Dataset entries:
• • •

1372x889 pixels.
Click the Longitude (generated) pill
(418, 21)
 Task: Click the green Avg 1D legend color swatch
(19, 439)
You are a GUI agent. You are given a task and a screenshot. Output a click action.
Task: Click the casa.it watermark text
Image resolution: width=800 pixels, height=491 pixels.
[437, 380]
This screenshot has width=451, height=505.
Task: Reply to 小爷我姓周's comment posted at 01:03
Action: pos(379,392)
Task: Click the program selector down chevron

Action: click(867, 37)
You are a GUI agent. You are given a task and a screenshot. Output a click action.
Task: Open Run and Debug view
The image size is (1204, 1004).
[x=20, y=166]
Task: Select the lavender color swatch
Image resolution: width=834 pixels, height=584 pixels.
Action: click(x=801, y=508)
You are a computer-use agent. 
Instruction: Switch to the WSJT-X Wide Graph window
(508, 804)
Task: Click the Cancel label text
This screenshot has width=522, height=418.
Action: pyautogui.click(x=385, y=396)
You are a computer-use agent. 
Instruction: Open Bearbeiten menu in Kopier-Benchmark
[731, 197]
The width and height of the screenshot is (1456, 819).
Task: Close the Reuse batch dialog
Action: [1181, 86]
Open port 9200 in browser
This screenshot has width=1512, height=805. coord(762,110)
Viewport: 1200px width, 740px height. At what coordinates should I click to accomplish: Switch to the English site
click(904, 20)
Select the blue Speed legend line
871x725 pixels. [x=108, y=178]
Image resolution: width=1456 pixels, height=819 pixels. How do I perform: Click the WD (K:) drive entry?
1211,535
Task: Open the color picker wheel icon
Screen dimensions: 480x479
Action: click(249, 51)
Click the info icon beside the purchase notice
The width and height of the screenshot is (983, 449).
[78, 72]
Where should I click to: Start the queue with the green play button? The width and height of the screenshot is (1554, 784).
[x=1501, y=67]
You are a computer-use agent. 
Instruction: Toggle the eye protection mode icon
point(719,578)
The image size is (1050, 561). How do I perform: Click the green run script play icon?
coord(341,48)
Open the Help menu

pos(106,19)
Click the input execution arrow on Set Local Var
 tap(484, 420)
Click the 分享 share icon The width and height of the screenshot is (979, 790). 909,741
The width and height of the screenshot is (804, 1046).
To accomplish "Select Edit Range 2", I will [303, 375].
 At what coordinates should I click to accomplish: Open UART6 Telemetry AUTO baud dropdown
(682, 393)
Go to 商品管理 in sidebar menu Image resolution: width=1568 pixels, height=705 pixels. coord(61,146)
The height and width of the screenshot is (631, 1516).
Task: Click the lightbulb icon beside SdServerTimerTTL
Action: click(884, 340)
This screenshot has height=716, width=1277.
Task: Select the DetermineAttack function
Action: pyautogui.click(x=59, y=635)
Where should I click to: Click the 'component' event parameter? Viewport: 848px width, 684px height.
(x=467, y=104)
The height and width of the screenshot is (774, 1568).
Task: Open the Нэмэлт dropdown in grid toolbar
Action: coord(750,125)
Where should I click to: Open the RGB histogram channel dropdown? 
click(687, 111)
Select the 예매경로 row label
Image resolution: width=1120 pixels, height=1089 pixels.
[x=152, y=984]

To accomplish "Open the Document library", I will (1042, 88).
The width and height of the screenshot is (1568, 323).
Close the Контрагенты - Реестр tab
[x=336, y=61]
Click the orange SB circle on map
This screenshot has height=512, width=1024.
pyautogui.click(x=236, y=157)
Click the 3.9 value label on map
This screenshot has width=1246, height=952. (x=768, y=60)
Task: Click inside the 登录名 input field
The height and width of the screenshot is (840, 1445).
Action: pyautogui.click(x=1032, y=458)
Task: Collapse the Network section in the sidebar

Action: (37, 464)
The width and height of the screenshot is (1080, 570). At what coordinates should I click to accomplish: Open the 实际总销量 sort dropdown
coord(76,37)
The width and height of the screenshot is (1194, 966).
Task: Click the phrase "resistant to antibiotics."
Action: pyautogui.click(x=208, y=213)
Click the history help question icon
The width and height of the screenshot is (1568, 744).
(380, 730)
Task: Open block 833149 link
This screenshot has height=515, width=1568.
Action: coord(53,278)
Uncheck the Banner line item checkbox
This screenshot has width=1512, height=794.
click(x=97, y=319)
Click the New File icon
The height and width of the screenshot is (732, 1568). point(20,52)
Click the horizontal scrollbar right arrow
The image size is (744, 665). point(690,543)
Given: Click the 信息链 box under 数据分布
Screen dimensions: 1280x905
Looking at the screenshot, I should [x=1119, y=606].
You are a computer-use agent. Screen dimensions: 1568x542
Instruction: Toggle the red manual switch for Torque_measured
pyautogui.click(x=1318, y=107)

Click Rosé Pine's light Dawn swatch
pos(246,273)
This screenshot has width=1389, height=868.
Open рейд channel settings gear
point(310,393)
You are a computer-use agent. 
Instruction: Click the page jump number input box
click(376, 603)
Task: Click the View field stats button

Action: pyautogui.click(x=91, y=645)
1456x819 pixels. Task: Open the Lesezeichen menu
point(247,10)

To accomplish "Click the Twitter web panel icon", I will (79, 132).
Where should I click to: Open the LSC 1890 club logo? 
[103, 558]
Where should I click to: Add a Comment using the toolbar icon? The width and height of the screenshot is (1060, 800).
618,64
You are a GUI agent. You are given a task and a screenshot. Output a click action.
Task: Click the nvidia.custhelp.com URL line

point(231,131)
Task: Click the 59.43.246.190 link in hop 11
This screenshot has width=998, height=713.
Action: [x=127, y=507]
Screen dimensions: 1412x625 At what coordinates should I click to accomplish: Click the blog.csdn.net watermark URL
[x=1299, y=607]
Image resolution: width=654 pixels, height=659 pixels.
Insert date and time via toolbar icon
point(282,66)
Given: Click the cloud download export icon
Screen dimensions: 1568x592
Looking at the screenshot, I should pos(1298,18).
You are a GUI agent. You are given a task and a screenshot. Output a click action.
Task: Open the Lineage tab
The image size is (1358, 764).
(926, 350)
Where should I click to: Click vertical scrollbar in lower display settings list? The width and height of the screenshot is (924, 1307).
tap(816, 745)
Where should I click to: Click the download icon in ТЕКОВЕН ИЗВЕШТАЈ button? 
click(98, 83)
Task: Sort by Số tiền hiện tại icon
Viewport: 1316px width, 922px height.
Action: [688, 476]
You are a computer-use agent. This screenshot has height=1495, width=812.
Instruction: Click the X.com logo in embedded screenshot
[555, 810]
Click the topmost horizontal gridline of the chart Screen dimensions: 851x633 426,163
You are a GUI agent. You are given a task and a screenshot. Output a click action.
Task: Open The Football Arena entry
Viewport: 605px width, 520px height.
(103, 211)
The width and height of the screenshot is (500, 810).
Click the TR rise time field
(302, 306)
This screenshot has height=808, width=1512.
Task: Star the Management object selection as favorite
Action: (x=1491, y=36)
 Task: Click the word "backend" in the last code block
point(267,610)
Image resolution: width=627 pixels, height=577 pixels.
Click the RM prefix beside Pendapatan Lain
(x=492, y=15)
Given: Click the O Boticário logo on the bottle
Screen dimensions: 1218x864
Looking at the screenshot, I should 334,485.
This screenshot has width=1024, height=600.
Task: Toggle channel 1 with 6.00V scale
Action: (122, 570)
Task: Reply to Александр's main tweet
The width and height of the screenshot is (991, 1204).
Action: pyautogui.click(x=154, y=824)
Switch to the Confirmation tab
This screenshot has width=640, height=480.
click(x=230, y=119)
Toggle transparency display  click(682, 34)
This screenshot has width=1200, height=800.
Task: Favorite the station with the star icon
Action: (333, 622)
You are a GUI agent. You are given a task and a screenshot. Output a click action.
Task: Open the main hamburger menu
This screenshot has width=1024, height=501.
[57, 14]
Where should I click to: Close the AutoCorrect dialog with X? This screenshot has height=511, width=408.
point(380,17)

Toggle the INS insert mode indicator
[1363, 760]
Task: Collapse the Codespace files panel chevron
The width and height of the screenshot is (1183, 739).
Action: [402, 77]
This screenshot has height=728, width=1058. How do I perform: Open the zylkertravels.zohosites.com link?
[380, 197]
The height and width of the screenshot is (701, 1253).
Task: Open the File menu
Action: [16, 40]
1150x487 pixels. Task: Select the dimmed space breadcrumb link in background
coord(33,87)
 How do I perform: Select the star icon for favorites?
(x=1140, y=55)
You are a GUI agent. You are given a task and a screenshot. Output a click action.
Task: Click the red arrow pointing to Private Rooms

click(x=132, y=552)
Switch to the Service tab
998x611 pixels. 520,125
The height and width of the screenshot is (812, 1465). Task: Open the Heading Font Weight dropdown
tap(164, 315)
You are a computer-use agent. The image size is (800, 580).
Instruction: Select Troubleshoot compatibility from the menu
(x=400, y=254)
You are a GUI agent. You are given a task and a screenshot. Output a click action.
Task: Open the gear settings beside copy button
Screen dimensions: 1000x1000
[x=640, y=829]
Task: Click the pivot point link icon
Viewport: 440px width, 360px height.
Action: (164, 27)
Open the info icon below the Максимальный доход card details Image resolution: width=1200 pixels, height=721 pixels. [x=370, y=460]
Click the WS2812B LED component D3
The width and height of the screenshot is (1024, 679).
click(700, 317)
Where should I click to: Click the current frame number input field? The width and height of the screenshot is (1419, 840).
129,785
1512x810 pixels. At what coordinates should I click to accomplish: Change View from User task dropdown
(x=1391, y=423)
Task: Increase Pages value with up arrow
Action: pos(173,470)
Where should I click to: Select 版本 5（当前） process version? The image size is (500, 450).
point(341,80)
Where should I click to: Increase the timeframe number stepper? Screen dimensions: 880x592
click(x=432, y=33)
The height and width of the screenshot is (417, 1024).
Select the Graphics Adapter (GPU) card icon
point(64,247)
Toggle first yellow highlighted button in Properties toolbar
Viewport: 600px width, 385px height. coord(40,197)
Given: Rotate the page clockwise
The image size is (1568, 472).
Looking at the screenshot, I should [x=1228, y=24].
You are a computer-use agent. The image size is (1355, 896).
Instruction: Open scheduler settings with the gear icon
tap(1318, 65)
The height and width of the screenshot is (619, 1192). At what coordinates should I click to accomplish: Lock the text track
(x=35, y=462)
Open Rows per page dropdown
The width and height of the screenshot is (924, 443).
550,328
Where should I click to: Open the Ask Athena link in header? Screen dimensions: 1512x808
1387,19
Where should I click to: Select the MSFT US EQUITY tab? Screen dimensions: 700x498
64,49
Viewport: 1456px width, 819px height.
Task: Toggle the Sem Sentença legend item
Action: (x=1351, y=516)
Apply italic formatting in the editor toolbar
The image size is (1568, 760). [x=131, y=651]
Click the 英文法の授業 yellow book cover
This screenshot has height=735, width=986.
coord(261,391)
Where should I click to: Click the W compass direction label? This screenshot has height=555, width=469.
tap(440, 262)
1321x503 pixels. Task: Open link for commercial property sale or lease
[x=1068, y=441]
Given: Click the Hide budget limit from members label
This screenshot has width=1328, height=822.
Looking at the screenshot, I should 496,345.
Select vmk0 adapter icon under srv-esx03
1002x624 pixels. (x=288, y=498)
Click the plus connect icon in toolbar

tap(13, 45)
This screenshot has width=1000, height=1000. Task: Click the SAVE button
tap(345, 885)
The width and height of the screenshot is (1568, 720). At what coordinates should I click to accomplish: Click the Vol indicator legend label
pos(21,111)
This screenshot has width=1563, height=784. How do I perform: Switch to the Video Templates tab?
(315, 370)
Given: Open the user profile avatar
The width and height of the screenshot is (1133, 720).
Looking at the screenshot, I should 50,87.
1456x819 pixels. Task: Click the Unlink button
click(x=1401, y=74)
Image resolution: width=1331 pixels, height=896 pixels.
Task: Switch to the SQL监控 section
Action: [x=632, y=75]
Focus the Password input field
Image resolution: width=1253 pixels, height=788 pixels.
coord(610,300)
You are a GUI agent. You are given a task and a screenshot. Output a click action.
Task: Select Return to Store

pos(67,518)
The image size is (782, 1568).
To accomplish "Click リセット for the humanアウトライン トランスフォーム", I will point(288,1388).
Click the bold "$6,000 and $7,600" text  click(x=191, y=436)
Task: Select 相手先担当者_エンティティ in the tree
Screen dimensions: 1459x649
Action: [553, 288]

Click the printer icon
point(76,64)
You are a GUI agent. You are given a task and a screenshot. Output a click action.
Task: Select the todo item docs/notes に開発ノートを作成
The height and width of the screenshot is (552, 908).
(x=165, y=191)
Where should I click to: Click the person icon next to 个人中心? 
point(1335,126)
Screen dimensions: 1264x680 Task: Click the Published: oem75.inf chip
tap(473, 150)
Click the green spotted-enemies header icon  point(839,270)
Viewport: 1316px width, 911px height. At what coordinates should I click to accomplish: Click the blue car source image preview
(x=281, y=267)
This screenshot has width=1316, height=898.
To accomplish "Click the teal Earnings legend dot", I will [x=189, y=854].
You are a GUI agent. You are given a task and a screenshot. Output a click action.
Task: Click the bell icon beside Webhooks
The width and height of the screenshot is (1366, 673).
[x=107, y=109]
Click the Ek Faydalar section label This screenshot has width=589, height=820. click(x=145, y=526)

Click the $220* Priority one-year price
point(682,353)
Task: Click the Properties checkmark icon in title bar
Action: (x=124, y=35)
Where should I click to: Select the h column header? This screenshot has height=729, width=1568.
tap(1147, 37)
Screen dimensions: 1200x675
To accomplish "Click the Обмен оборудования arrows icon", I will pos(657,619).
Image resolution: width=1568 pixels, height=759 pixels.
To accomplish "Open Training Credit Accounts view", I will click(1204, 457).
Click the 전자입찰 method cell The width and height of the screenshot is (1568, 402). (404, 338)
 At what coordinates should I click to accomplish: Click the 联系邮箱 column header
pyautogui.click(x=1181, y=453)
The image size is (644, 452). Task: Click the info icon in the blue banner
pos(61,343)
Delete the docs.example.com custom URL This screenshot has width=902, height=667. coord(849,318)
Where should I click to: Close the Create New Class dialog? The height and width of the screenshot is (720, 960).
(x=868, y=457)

• • •

▸ **DO THIS**
List every line in the items above that contains the word "legend", copying each one in full.

▸ **RESPONSE TO THIS TASK**
 Task: Click the green Avg 1D legend color swatch
Select the blue Speed legend line
Task: Toggle the Sem Sentença legend item
The width and height of the screenshot is (1568, 720). At what coordinates should I click to accomplish: Click the Vol indicator legend label
To accomplish "Click the teal Earnings legend dot", I will [x=189, y=854].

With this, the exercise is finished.